(Records from a collection)
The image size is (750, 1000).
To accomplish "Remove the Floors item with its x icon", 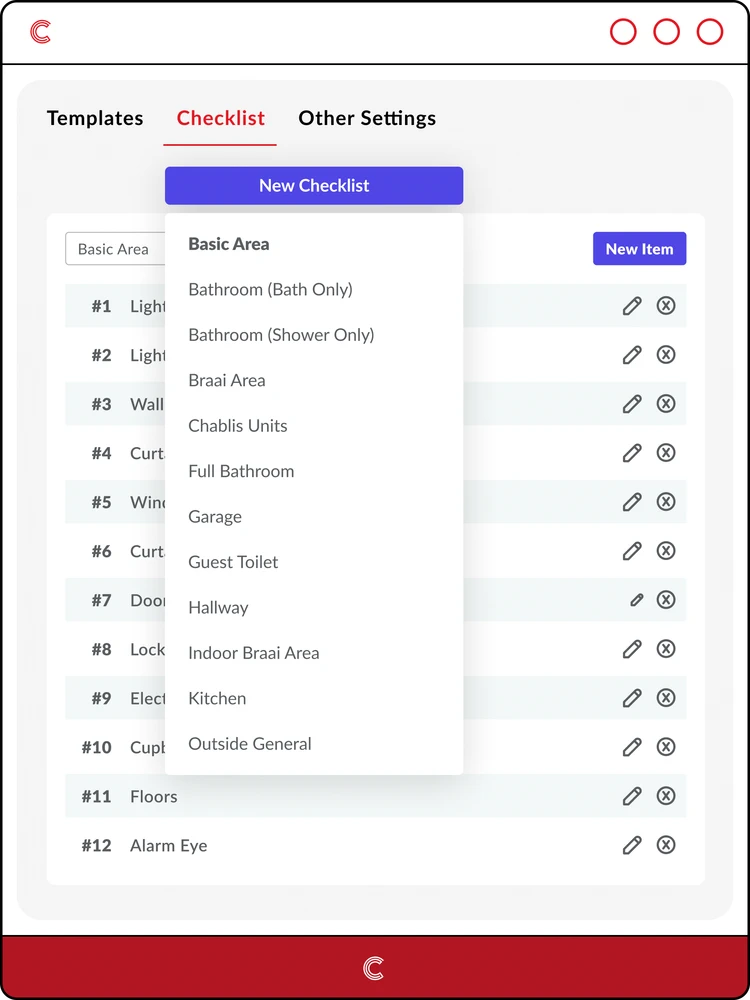I will (666, 796).
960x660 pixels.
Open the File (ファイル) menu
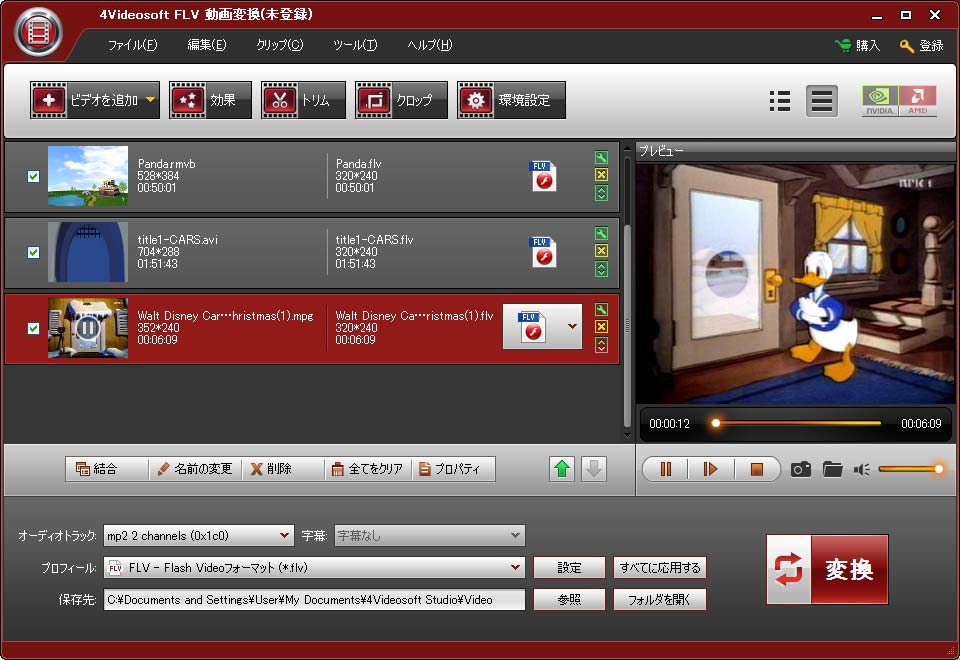pyautogui.click(x=132, y=45)
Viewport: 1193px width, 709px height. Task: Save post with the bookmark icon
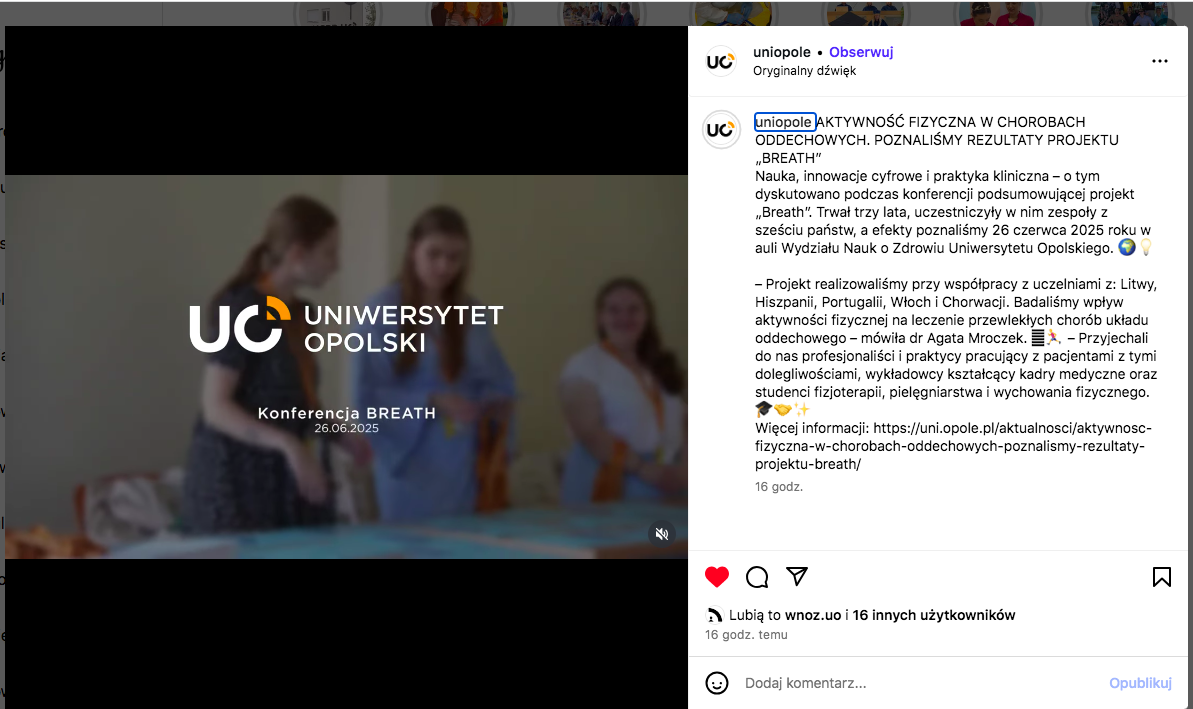[1162, 577]
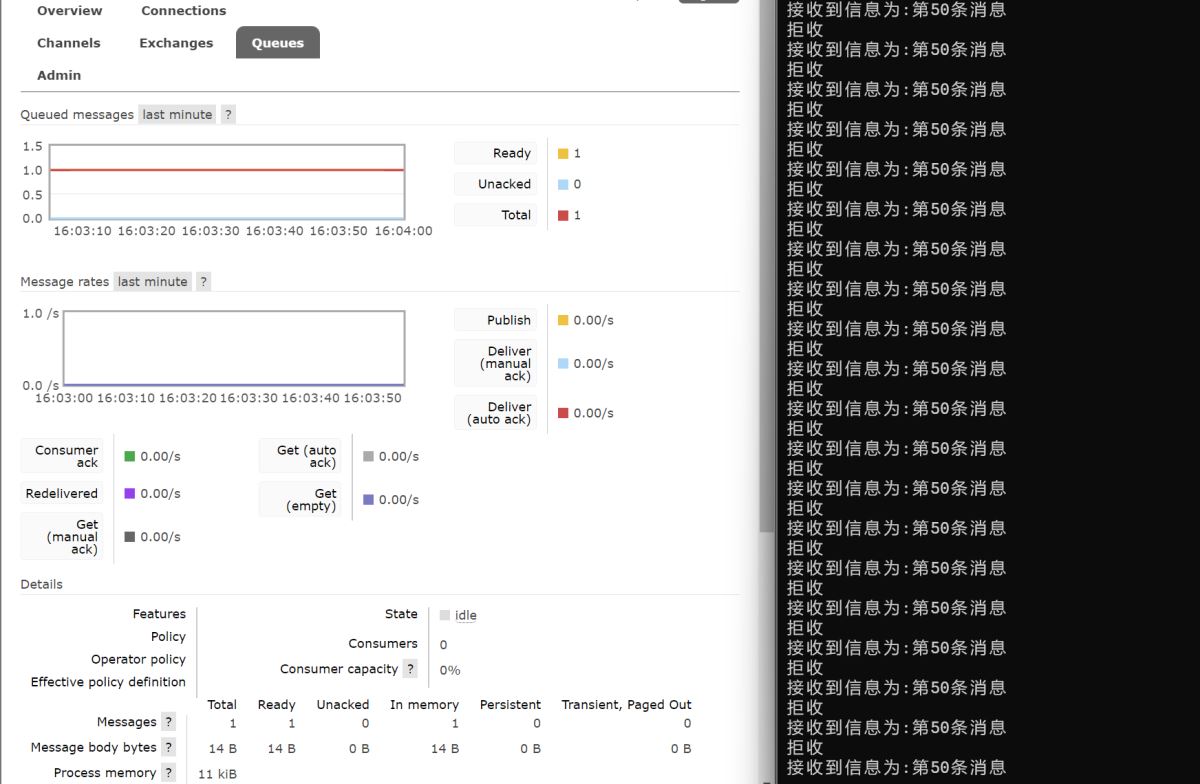Click help icon beside Queued messages

click(228, 115)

• **The task**
From the line that contains "960x660 pixels." to the last line of the data, print each line exactly, both ends included, and omit the pictures.

• **Task answer**
960x660 pixels.
Open the File (ファイル) menu
pyautogui.click(x=132, y=45)
Viewport: 1193px width, 709px height. Task: Save post with the bookmark icon
[1162, 577]
Click help icon beside Queued messages

click(228, 115)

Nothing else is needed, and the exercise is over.